Никогда не забудем! | страница 3



Так, задыхаясь от духоты, голодные, мы просидели две недели. Раза два маме удалось вылезать через колючую проволоку, чтоб достать нам что-нибудь поесть. Потом немцы натянули электрический провод, к которому нельзя было подходить.

Но недолго мы были вместе. Мама заболела. Пришли санитары и забрали ее в госпиталь. Только унесли маму, как сразу же заболели мой брат и две сестры. Их тоже на носилках куда-то унесли.

Плакала я сколько хотела, — никто меня не утешал.

Надумала я просить у немцев пропуск в госпиталь. Так хотелось увидеть маму! К брату и сестрам я не просилась: немцы, забирая их, сказали, что им сразу же сделают «капут». Маленький Антось в ту пору был как мертвый: не кричал, как бывало раньше, лежал с закрытыми глазами и чуть дышал.

После долгих просьб я добилась пропуска. Я собралась идти, только было больно: я знала, что мама голодная, а у меня ничего нет, чтобы ей принести.

Получив пропуск, я пошла в госпиталь, меня пропустили через ворота. Я увидела высокий белый дом. Это был госпиталь. Там тоже стояли патрули. Они посмотрели документ и сказали:

— Второе крыльцо налево.

Иду. С крыльца сразу вход в какую-то комнату. Стучу.

— Мо-ожно-о, — слышится глухой голос.

Вхожу. Стоят шесть кроватей. На каждой кровати по две женщины. Спрашиваю:

— Нет ли тут, тетеньки, моей мамы?

— А как зовут маму? — спросила одна из них.

Я не успела ответить, как послышался голос:

— Манечка, доченька!

Это моя мама! Лежала она с какой-то женщиной. Мамы своей я не узнала: была она желтая, как воск, опухшая, а слова выговаривала с трудом.
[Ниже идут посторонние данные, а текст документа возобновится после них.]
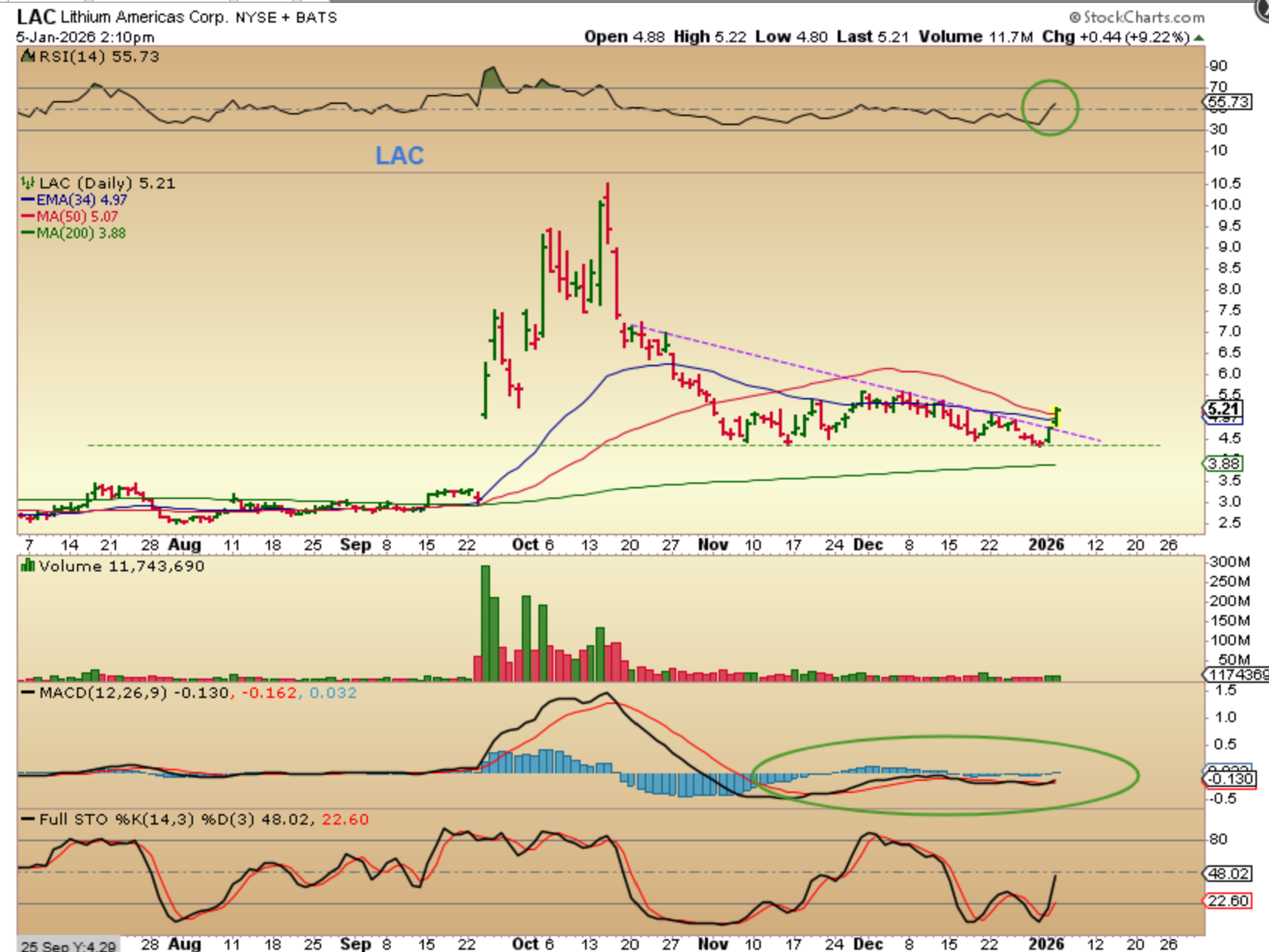Select the EMA(34) blue legend entry
This screenshot has height=952, width=1269.
tap(74, 200)
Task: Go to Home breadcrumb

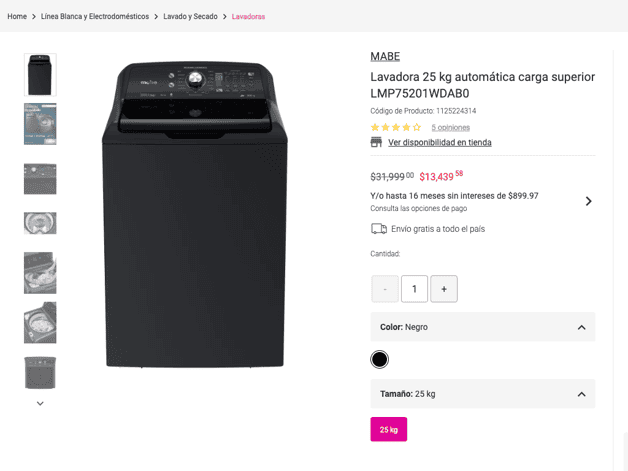Action: tap(17, 16)

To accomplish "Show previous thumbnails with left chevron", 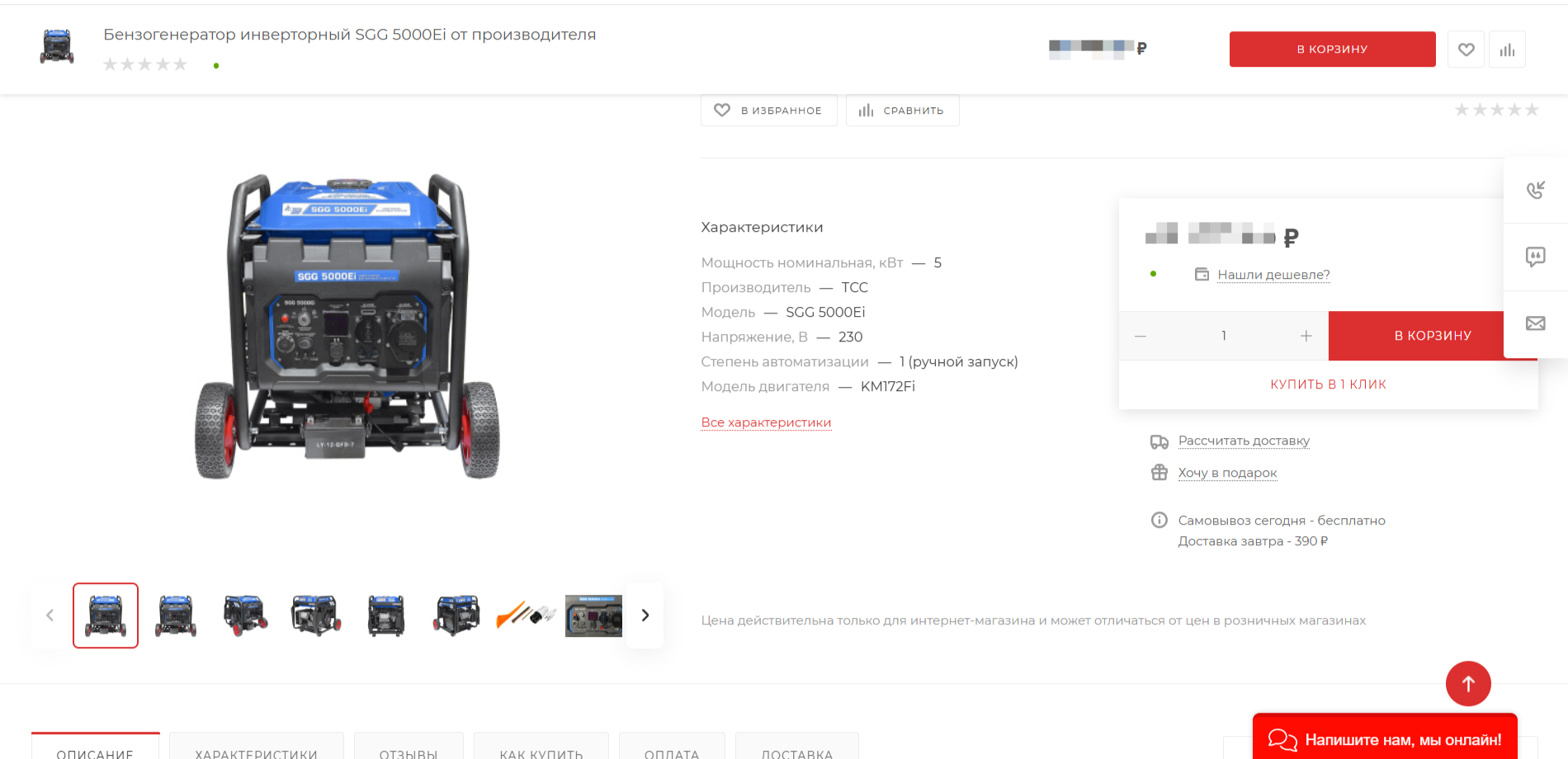I will [x=50, y=615].
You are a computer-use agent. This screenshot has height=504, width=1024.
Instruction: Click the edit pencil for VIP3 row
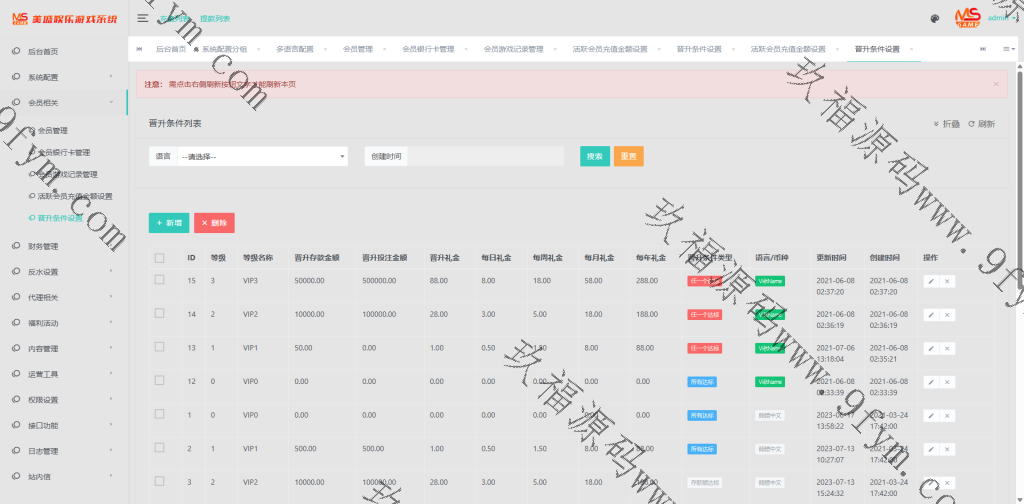(931, 281)
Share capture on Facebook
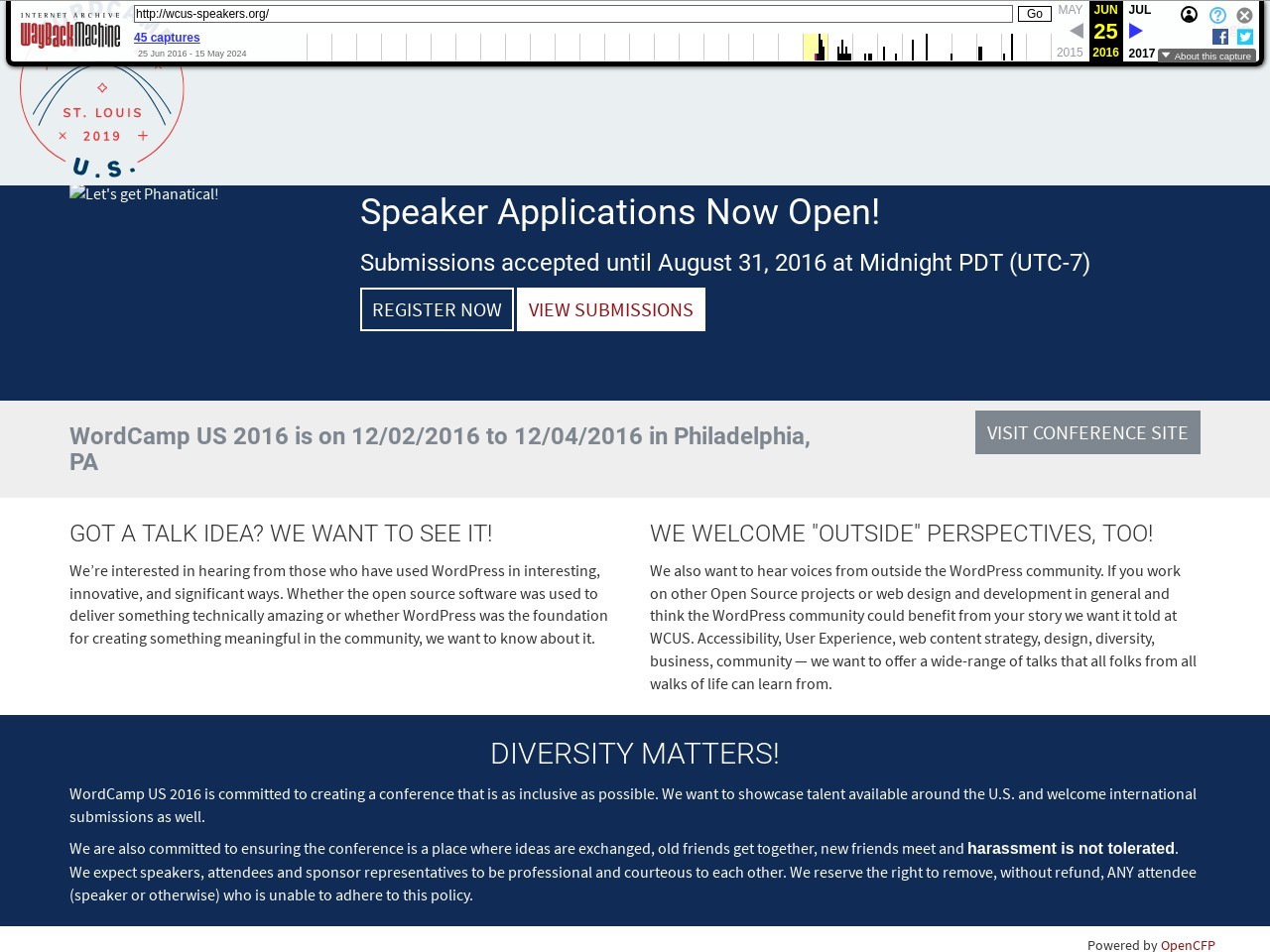Screen dimensions: 1270x952 1220,37
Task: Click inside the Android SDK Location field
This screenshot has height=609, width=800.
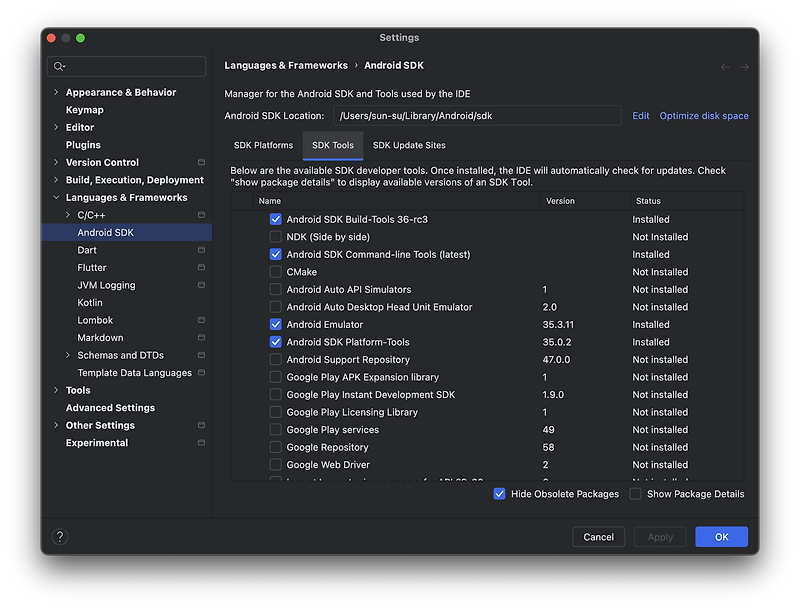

Она стала спрашивать меня про остальных детей.

— Ничего, мамочка, — говорю я, — нам теперь дают три раза есть, и мы начали поправляться.

— Правда, Манечка, ты как будто поправилась, — радостно сказала мама и заплакала.

Она не заметила, что я начинаю пухнуть, и подумала, что поправляюсь. Села я близенько-близенько около своей мамы. Мне так было хорошо, что я снова к ней прижалась. Много о чем говорила мне мама. Она сказала, как будет нам опять хорошо, когда наши побьют немцев.

— Только следи, Манечка, за Антосем и за всеми детьми.

Я ответила:

— Хорошо.

Очень приятно было сидеть с мамой, но время не позволяло. Сюда можно приходить только на два часа. Крепко-крепко мы поцеловались, и я должна была уйти. Шла спотыкаясь, цепляясь ногою за ногу.

Когда я вернулась в барак, Антон был уже мертвый. Пришли какие-то люди и унесли его. Назавтра нам приказали собираться на работу. Подъехали машины, мы погрузились и поехали. Куда не знали. Я очень боялась, чтобы не вывезли из города, потому что тогда я не увижу свою маму.